--- Task instructions ---
From the entries below, return exactly the lines beginning at the one that contains "đề 2 số nuôi trong tuần (258, 1537)" and ending at the one that contains "soi cầu đề ngày mai khánh hòa (206, 1810)", both of them included, and only those lines.

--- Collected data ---

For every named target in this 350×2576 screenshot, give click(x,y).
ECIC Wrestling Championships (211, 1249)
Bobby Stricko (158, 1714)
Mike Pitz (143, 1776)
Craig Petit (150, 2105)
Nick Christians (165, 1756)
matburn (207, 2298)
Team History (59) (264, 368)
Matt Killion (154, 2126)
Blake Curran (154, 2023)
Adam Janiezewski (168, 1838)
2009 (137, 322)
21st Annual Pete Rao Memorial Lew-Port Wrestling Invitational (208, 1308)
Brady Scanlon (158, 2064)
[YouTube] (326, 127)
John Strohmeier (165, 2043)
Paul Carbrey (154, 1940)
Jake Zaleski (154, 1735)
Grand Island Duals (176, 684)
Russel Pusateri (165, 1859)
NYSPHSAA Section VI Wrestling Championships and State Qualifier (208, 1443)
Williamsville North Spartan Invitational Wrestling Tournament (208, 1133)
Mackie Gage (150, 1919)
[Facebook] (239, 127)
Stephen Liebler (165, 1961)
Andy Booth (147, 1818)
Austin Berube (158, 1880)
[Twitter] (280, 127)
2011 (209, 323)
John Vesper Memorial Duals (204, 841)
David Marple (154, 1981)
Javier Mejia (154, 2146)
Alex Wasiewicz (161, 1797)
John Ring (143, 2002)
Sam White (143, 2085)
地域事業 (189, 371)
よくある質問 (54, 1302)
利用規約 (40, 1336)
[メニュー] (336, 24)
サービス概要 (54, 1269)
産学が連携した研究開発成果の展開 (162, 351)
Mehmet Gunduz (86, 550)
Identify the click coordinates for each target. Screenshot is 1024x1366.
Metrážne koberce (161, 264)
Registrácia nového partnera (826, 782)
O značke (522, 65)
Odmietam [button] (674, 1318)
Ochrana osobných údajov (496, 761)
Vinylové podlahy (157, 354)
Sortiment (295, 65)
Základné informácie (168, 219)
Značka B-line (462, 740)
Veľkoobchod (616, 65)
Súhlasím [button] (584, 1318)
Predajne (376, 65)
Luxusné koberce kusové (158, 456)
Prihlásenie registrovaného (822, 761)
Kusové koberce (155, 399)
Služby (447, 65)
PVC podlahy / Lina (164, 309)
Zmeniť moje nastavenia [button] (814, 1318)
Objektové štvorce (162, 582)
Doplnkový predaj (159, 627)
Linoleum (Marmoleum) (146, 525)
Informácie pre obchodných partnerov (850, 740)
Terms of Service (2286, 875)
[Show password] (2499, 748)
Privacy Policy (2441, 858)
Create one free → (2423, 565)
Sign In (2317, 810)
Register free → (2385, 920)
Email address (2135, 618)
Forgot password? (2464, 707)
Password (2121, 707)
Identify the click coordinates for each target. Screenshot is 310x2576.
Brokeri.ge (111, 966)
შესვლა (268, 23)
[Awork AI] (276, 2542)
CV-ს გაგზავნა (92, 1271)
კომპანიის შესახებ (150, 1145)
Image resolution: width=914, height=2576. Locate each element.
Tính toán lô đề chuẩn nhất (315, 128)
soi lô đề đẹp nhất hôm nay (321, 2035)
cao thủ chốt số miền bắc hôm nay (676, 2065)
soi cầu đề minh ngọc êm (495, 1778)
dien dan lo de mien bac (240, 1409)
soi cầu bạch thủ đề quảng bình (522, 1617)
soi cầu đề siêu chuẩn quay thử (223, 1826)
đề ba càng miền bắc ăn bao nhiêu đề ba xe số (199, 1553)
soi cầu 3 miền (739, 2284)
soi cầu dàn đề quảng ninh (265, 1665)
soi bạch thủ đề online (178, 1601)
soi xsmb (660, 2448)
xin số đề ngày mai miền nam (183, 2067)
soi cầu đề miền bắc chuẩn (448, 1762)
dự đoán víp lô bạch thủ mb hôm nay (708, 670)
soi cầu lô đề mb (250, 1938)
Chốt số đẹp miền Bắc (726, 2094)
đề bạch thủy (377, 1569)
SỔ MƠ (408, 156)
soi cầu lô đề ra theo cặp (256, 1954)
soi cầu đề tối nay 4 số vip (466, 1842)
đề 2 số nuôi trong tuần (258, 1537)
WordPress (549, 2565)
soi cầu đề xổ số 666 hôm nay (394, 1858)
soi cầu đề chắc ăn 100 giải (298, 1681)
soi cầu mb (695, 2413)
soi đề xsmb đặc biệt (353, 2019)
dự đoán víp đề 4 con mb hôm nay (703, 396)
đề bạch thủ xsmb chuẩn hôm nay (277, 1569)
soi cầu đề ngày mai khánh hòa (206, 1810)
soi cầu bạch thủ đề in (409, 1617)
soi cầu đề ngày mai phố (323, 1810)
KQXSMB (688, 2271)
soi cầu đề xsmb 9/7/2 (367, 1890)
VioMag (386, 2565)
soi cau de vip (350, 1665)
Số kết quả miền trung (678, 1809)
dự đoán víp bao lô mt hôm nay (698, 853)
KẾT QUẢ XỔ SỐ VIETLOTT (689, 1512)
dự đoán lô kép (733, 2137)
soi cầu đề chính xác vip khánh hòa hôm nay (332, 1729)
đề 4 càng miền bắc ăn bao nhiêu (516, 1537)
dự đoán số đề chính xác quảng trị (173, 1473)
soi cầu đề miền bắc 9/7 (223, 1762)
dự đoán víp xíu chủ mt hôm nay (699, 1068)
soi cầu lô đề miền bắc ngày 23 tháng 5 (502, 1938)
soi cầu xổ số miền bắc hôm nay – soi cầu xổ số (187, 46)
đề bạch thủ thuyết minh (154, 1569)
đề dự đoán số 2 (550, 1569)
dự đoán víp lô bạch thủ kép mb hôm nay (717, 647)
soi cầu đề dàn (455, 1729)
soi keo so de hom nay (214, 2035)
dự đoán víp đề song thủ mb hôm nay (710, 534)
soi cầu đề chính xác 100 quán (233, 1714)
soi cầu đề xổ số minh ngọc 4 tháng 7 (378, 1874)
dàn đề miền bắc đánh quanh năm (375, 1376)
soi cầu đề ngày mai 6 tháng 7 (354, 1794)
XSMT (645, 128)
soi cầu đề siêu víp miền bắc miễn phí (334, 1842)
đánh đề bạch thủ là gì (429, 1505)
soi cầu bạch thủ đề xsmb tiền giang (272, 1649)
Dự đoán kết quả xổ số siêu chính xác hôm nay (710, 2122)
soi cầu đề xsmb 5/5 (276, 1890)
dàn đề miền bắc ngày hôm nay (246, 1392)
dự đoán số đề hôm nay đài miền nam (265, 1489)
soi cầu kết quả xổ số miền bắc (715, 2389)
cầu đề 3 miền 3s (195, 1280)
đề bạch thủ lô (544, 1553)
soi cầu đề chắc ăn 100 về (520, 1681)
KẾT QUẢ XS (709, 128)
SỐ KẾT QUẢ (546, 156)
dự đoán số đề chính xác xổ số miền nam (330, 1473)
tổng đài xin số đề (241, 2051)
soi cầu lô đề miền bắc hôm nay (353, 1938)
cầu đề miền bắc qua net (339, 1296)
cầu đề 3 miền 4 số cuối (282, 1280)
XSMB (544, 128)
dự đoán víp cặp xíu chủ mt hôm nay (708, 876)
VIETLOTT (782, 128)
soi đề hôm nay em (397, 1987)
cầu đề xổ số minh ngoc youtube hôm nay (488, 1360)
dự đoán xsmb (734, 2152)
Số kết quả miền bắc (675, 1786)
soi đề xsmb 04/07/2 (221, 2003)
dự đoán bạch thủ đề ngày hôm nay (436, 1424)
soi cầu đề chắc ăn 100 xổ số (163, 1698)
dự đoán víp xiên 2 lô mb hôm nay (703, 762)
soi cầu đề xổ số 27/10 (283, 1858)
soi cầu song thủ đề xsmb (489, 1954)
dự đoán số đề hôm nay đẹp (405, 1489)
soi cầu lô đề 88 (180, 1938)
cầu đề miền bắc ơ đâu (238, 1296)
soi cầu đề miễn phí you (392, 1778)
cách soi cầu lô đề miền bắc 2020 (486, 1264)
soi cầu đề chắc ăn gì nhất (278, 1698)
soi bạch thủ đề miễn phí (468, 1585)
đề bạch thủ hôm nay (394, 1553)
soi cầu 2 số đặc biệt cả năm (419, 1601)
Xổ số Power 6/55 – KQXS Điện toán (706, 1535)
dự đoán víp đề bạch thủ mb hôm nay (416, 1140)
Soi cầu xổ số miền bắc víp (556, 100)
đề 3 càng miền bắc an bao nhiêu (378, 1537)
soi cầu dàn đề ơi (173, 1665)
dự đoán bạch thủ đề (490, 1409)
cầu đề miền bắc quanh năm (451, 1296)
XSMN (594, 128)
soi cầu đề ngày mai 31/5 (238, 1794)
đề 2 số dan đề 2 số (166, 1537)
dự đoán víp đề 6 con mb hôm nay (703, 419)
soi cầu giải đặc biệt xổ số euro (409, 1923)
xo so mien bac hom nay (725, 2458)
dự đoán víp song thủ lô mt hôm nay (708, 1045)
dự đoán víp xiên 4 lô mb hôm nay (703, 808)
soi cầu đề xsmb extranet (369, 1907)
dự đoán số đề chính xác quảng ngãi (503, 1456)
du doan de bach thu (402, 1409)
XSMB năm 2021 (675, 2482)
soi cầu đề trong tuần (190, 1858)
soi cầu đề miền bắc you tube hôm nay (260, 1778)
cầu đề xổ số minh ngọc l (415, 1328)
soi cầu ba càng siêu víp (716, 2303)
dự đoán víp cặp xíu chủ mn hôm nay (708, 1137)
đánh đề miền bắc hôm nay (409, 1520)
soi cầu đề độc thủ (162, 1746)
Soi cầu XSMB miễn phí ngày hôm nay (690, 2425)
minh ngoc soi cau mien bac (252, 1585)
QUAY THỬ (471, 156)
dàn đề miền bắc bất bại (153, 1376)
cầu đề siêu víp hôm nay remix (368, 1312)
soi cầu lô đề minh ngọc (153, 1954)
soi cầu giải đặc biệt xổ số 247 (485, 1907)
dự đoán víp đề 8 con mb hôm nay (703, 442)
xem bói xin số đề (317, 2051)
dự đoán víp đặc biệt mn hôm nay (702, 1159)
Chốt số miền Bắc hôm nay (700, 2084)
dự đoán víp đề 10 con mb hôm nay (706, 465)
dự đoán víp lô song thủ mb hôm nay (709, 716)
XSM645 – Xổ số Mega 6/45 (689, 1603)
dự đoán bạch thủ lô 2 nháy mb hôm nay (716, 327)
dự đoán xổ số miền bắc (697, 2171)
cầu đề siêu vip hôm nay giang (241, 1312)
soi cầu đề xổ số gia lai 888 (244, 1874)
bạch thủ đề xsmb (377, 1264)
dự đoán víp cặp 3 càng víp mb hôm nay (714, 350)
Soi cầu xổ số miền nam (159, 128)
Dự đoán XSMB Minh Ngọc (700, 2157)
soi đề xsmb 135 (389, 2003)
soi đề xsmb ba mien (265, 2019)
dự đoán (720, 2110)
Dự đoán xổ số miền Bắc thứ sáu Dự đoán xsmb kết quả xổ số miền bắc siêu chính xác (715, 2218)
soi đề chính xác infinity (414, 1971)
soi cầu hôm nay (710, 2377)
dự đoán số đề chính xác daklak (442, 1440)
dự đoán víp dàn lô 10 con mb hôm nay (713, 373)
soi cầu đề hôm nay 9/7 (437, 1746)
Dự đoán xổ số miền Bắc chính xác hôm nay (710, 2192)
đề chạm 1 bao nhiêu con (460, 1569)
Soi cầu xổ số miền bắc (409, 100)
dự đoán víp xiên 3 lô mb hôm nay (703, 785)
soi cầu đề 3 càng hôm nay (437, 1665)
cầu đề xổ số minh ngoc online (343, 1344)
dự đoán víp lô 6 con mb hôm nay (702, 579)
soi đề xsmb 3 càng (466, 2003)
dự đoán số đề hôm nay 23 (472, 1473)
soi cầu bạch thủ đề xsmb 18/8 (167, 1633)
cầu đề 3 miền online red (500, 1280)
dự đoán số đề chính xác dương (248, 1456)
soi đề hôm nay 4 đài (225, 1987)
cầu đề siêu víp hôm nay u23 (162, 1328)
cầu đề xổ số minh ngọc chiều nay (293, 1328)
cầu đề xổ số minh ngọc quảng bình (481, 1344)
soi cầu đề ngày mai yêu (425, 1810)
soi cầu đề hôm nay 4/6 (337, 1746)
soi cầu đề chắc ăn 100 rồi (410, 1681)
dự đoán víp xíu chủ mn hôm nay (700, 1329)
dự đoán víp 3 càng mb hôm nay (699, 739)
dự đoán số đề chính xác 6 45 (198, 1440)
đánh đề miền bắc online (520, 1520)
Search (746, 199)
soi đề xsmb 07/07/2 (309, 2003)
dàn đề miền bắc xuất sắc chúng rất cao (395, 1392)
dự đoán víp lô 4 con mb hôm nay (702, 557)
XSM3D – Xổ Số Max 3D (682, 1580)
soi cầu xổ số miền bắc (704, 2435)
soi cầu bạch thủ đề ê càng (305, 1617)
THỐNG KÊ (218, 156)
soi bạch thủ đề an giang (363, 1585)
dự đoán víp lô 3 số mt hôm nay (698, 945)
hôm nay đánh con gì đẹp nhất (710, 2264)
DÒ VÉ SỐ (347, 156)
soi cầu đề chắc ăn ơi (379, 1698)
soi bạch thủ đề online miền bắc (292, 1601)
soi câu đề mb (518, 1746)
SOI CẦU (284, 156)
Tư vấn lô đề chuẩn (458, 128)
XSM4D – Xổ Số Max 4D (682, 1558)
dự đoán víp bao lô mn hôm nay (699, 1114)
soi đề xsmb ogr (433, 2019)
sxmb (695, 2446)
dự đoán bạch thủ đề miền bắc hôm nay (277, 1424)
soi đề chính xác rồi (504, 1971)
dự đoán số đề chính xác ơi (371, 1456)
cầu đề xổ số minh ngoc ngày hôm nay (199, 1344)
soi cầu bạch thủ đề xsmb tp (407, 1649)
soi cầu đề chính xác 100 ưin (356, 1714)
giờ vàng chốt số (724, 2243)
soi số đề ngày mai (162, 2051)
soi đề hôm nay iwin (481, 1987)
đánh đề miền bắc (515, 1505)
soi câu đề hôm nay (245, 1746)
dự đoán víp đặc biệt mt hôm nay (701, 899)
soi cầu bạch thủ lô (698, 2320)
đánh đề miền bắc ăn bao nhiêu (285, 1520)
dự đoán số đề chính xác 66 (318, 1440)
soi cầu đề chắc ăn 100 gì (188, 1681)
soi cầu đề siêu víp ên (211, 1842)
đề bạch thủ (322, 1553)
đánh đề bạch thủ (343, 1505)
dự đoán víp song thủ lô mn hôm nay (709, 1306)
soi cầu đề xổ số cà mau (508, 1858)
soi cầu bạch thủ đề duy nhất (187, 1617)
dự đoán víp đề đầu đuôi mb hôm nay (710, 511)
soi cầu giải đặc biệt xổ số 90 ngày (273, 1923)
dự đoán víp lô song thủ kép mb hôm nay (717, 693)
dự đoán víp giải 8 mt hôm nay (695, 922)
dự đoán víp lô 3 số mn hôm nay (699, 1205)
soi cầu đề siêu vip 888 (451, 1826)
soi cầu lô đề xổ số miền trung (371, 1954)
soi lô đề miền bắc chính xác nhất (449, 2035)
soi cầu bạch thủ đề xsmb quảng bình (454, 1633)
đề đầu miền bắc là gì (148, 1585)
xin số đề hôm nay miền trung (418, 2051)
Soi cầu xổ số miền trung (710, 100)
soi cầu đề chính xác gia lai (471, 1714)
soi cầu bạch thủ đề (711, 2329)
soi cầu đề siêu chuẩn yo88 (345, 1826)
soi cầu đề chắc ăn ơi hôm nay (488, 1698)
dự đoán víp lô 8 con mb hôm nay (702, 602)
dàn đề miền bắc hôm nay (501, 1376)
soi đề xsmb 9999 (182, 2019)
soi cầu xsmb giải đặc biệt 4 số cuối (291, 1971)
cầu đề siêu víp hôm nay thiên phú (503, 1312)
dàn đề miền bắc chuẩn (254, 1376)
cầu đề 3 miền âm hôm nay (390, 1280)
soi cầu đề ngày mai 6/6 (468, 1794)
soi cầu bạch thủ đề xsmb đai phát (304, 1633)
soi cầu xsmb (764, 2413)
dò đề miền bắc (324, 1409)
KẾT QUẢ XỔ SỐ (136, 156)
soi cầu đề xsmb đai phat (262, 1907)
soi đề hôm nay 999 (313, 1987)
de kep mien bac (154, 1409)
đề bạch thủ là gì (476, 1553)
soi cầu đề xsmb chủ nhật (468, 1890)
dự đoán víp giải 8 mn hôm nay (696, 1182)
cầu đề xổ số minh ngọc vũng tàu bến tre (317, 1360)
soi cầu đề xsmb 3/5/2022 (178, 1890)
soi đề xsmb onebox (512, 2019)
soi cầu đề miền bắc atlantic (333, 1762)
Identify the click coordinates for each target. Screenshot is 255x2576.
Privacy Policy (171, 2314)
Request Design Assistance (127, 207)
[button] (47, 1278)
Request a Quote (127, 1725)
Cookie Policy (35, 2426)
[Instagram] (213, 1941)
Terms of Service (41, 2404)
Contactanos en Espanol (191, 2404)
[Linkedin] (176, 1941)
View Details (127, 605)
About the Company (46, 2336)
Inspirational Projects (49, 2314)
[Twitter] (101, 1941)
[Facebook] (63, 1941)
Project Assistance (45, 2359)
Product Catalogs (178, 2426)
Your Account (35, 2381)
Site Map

--- Output of the exercise ---
đề 2 số nuôi trong tuần (258, 1537)
WordPress (549, 2565)
soi cầu đề xổ số 666 hôm nay (394, 1858)
soi cầu đề chắc ăn 100 giải (298, 1681)
soi cầu mb (695, 2413)
soi đề xsmb đặc biệt (353, 2019)
dự đoán víp đề 4 con mb hôm nay (703, 396)
đề bạch thủ xsmb chuẩn hôm nay (277, 1569)
soi cầu đề ngày mai khánh hòa (206, 1810)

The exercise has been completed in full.